Quando um autor publica um livro, este pertence a todos os que o leem de uma forma particular, de uma forma individual. Todos nós interpretamos a ficção da nossa própria maneira; visualizamos as personagens à nossa própria maneira; escolhemos os temas que nos dizem algo pessoalmente. Esta é a magia da ficção.


On your official website you tell your fans that (and we’re quoting) “I lost my wedding ring 20 years ago. My husband had his own melted down and had two new ones made.” Do you think that something very similar happens with books? For instance, as a writer, you share stories with your fans but, in the end, they make the book their own?
When an author sends a book out into the world, it belongs to everyone who reads it in a very particular, quite individual way. We all interpret fiction in our own way; visualize characters in our own way; pick out the themes that speak to us personally. This is the joy of fiction.




Qual é a diferença entre um bom livro e um livro fantástico?
Isso é completamente subjetivo. Pode ser o local e altura em que foi lido; pode ser a descoberta de um conceito em específico ou de uma personagem. No meu caso, apenas um livro fantástico consegue “adormecer” o meu lado de editora; consiste na combinação de um estilo excelente, uma trama intensa e personagens inesquecíveis, e ainda aquele pormenor especial que o torna completamente original.
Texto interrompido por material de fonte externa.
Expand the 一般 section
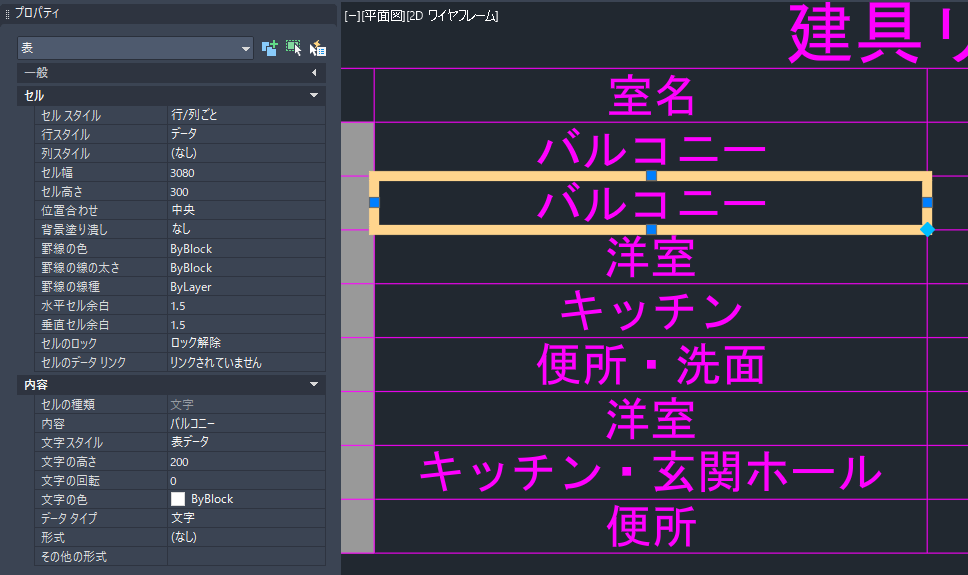This screenshot has height=575, width=968. [313, 73]
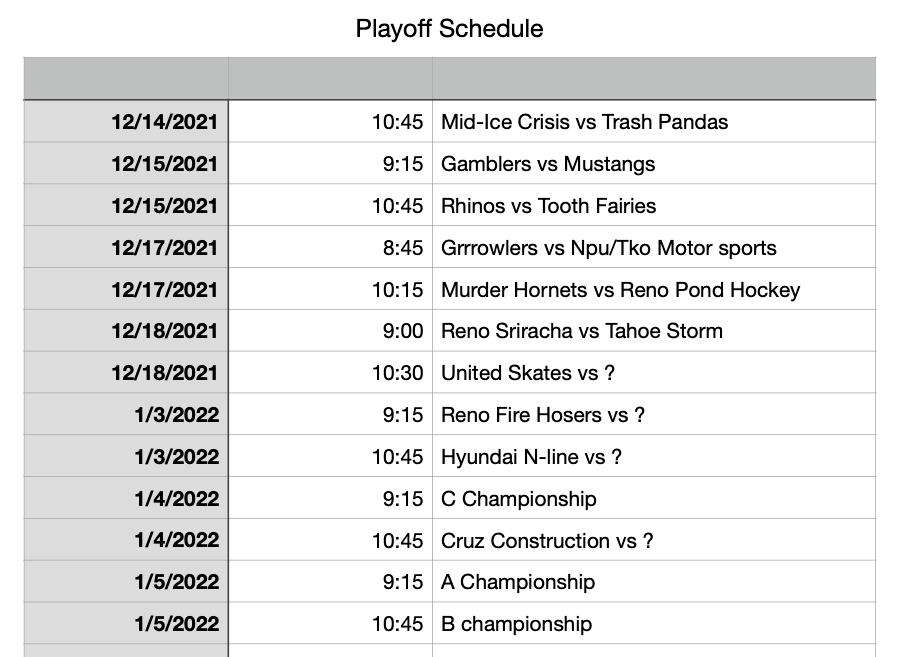The image size is (911, 657).
Task: Click the empty header cell above matchups
Action: point(653,78)
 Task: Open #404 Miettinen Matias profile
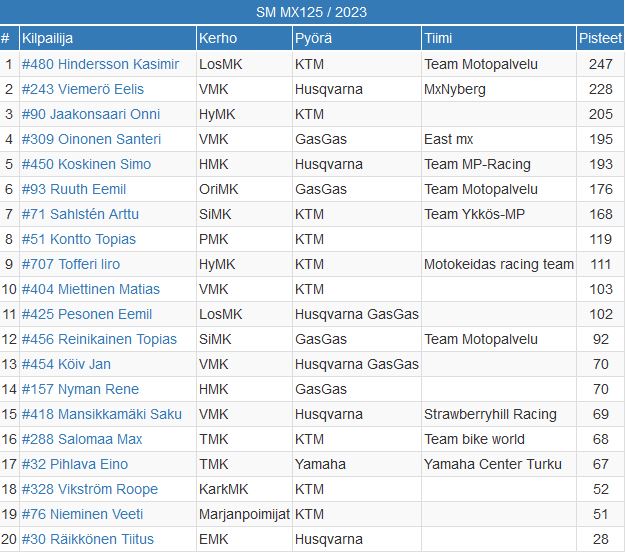click(91, 289)
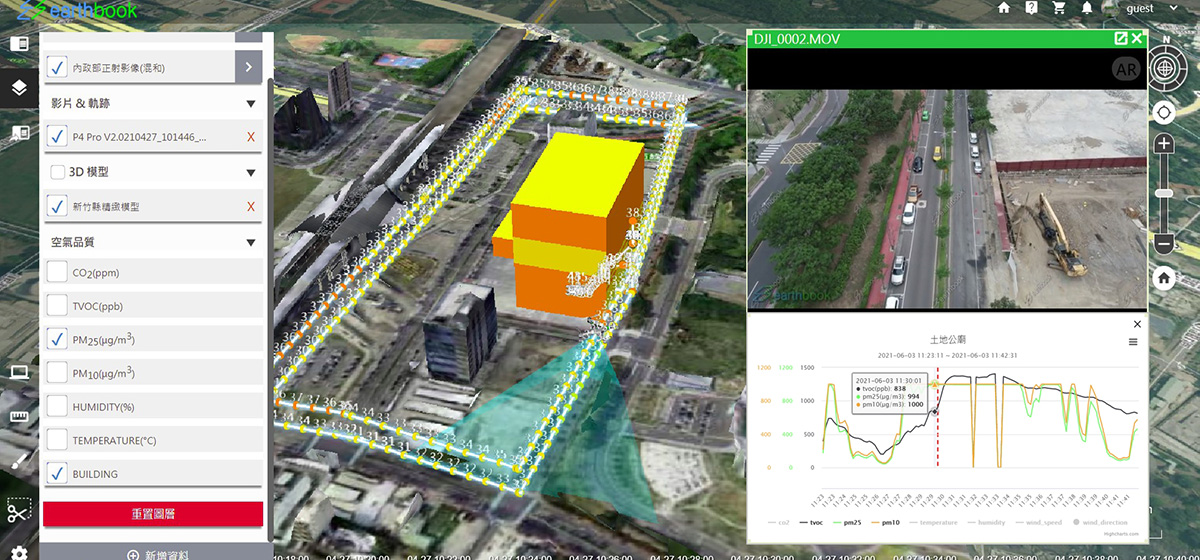Enable the CO2(ppm) checkbox
Viewport: 1200px width, 560px height.
58,273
What’s the difference between a good book and an amazing one?
It’s entirely subjective. It can be where and when it was read; it can be the discovery of a specific concept or character. In my case, only an amazing book puts my inner editor to sleep; it’s a combination of excellent style, a strong plot and unforgettable characters, plus that intangible something else that makes it completely original.




De todos os livros que já leu na sua vida, qual é aquele que a descreve melhor a si ou à forma como encara a vida?
“The Hitchiker’s Guide to the Galaxy” – a bíblia existencialista cómica.


From all the books that you’ve read in your life, which one describes you/ the way you see life better?
The Hitchhiker’s Guide to the Galaxy – the comic existentialist bible.




Desafiámos o nosso último escritor entrevistado, o português Pedro Guilherme Moreira, com um desafio: o que perguntaria ao próximo escritor que entrevistaremos mesmo sem saber de quem se trata? Eis o que ele respondeu: Acredita que é boa?
Eu penso que quando alguém acha que é suficientemente bom, então é porque realmente não o é.



We presented our last interviewed writer, the Portuguese Pedro Guilherme Moreira, a challenge: what would you like to ask to the next writer even without knowing who it is? That’s what he said: “Do you believe you’re good?”
I think that as soon as you think you’re good enough, you’re not.


 Agora é a sua vez: o que gostaria de perguntar ao próximo escritor, mesmo sem saber de quem se trata?
O que te impede de escrever?


Now tell us: what would you like to ask to the next writer?
What stops you from writing?


Muito obrigada à autora pela simpatia e disponibilidade!